THE LAST TIME I visit Bob and Michelle Briggs at the VA, shortly before his scheduled trip to Washington for surgery, the improvement in his mobility since we first met in August is tremendous. His left arm has gained some mobility, and he tries to move it from his lap to the handle of his wheelchair. "He's showing off now," Michelle jokes.

His spirits are better, too, he says, because after much experimentation, they've finally found a seizure medication that doesn't make him too drowsy. He's also on antidepressants, which have moderated his mood swings. "He's still real up and down," Michelle confirms. "Most people coming back, even though they're not being diagnosed, they have some sort of post-traumatic stress disorder. How can they not?"

Briggs is slowly regaining his memory of the night of the blast, but the visions he had in those first days after he was blown up, when he was near death, are still crystalline. "You didn't want to be near my bed," he says. "I thought I was in Iraq. I kept seeing things." He says he recently visited the Indian Trading Post in Shakopee to try to get a better understanding of what the visions meant. He won't tell me what he saw. "I don't really like to talk about it," he says apologetically.

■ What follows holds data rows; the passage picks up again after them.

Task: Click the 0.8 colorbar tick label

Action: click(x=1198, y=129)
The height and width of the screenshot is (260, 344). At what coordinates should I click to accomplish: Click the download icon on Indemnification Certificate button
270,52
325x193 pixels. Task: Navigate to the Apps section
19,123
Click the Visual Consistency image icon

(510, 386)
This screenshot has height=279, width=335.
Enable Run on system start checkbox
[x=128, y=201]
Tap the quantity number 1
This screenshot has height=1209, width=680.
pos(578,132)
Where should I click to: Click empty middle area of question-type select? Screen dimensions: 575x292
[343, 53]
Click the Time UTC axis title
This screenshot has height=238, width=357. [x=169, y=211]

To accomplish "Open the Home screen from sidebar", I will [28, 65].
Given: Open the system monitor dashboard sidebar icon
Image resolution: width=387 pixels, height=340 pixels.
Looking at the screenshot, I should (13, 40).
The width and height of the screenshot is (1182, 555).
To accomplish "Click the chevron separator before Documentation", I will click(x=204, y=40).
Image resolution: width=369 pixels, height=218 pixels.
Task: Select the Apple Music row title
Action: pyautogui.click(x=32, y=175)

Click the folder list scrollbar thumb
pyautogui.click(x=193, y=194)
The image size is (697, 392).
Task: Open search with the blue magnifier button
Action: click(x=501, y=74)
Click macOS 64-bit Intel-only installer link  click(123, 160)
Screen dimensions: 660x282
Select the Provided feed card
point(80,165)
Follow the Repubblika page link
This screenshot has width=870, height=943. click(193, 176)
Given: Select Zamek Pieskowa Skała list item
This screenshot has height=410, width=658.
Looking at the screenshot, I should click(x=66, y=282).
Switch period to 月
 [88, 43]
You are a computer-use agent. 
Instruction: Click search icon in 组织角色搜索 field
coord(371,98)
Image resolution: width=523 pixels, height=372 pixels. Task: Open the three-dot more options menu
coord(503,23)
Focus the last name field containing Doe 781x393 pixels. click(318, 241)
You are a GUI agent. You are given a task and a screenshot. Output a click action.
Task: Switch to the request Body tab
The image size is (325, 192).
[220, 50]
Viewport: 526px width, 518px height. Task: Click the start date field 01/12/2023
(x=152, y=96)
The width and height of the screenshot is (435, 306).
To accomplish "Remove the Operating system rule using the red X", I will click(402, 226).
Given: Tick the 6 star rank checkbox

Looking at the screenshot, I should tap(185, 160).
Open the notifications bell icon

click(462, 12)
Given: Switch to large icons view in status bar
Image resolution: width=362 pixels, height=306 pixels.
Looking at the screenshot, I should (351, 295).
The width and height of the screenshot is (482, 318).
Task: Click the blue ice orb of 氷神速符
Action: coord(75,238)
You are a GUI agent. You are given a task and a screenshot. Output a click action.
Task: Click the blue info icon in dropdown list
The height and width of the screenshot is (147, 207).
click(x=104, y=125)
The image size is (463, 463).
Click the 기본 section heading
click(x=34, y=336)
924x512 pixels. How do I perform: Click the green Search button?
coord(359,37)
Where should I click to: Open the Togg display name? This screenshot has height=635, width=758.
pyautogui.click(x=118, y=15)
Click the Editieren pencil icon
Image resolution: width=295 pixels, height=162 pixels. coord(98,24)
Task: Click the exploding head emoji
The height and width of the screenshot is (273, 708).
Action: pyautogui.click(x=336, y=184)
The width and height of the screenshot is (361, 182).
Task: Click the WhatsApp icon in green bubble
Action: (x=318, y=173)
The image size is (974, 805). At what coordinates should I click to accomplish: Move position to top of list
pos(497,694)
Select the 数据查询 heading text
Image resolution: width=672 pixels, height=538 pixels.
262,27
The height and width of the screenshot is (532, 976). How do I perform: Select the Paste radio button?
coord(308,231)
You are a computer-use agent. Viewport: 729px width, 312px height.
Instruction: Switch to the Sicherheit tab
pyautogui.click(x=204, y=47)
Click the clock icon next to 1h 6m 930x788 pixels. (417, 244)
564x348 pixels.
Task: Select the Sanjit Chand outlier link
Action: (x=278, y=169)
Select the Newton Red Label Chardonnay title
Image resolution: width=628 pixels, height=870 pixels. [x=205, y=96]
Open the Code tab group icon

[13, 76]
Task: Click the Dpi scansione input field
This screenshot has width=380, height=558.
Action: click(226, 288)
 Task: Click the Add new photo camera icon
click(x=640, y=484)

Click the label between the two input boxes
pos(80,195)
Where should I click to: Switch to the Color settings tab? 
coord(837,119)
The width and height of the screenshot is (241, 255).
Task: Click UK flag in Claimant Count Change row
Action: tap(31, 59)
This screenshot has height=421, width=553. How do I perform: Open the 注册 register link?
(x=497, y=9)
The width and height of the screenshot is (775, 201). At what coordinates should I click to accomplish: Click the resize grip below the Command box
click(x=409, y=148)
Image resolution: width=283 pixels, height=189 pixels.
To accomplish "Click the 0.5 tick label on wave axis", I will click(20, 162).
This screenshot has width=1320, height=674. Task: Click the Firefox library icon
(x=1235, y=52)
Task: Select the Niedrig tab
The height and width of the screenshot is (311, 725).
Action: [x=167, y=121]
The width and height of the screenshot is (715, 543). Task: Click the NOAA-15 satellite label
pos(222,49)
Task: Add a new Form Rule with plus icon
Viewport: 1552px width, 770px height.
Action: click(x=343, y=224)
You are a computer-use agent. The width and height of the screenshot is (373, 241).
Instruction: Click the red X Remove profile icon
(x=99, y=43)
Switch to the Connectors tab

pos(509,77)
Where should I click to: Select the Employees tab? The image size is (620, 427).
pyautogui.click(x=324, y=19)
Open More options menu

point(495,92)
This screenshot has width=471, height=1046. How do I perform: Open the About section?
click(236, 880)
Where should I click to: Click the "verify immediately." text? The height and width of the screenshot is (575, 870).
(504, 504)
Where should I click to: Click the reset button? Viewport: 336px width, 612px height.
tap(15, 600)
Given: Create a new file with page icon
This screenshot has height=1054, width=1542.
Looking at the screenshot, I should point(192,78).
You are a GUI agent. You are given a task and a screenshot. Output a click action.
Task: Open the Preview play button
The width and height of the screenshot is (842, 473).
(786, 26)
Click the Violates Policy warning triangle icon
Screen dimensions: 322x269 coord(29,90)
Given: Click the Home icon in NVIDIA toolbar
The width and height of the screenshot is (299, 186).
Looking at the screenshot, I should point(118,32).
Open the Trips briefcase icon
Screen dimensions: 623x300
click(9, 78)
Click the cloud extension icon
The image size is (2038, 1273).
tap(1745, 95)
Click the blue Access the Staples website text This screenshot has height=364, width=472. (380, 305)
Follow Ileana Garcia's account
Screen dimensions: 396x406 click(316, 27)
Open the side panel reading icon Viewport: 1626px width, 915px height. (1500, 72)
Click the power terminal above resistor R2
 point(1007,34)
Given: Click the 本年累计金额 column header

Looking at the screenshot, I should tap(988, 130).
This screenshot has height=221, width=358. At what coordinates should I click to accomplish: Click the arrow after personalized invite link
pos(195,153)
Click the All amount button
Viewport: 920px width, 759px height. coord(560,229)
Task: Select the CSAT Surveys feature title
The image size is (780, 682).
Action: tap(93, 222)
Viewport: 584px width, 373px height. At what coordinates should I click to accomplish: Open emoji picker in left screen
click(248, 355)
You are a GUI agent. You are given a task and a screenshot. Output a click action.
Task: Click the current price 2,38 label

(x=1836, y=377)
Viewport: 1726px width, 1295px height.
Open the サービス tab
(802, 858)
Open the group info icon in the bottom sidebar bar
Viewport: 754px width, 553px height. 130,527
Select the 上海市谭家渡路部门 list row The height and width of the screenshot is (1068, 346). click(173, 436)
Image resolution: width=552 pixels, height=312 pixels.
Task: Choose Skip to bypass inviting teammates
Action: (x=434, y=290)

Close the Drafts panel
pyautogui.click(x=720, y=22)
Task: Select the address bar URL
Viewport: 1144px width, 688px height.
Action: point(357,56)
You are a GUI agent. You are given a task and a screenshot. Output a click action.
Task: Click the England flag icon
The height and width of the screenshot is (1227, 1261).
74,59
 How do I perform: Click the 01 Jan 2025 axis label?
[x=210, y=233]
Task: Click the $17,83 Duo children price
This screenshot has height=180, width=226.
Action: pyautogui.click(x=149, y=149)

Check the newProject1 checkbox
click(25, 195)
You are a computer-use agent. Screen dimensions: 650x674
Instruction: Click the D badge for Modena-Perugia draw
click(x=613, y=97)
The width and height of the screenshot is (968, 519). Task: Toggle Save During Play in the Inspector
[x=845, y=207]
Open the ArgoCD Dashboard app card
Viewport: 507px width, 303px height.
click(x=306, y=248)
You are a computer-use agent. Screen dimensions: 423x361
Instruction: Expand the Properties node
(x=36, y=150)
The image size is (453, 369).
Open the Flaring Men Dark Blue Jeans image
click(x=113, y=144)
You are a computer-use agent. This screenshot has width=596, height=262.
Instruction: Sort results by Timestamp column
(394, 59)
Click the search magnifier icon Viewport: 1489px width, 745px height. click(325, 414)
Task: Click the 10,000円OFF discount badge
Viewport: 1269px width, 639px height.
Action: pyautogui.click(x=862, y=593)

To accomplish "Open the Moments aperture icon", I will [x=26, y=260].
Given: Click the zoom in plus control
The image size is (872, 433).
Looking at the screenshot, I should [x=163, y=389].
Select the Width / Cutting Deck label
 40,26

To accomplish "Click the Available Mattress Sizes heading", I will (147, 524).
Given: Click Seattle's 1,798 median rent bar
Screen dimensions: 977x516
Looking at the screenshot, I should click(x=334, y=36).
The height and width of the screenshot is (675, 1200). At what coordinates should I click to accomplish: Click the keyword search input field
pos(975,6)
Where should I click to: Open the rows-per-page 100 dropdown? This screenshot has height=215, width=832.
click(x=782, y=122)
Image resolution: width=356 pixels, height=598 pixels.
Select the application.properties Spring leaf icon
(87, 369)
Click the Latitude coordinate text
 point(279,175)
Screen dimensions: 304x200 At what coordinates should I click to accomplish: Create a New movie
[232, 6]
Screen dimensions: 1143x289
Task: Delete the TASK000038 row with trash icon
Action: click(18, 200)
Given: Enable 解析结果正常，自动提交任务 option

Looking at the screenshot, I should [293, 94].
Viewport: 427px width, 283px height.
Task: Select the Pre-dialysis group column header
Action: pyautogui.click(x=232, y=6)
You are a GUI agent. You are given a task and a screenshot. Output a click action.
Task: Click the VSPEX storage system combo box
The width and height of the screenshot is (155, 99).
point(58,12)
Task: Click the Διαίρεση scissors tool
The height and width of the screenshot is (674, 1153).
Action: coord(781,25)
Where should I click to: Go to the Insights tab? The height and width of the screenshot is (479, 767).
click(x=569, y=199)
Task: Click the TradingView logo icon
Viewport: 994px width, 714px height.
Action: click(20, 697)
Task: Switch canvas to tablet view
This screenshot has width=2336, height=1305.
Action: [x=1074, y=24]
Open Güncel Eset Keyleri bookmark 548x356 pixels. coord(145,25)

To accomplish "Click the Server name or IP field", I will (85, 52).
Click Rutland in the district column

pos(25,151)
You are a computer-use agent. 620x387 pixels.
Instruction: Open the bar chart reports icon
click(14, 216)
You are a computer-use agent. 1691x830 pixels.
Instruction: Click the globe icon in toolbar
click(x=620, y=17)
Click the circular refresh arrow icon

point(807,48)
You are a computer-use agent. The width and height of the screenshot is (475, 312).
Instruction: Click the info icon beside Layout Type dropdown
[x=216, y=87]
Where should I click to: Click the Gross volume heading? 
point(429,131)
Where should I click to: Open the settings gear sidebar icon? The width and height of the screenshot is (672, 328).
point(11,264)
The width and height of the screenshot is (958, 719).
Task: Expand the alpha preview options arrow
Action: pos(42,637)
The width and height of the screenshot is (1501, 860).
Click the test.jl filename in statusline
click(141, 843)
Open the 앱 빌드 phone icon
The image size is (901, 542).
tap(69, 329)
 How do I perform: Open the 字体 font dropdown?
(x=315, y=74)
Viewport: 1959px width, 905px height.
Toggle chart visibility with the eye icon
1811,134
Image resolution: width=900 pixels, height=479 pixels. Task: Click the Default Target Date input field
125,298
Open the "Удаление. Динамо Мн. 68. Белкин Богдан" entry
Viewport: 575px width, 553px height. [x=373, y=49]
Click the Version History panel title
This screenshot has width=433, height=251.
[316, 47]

Briggs's mental acuity, his ability to focus, has also improved greatly. But the change in the weather mostly has him thinking one thing: "I can't wait till it snows again. I love getting that call at 3:00 a.m. to go work the plows." He never worked as hard at anything else as he did at getting that job with the Iowa DOT, according to his sister. "They've been great," Briggs says. "They're holding my job for me. If I can't go back to work...."

He pauses, shaking his head as if he doesn't want to consider the possibility. "It took me a long time to get that job."